Written instruction >> Switch "toolbar" to "ribbon" in everything from the line containing "You are a GUI" down to the line containing "click(x=232, y=101)", leaving all else in those lines unchanged. Return only those lines.
**** Task data
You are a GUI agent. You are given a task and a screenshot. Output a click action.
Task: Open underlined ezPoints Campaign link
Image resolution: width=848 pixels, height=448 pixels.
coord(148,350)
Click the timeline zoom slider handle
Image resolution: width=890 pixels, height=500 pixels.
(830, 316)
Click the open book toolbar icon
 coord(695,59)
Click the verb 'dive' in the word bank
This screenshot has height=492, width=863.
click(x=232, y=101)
********
**** Task data
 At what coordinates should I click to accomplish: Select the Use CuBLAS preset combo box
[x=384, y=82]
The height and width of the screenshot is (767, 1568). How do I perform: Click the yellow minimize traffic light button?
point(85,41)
********
Written reply >>
You are a GUI agent. You are given a task and a screenshot. Output a click action.
Task: Open underlined ezPoints Campaign link
Image resolution: width=848 pixels, height=448 pixels.
coord(148,350)
Click the timeline zoom slider handle
Image resolution: width=890 pixels, height=500 pixels.
(830, 316)
Click the open book ribbon icon
 coord(695,59)
Click the verb 'dive' in the word bank
This screenshot has height=492, width=863.
click(x=232, y=101)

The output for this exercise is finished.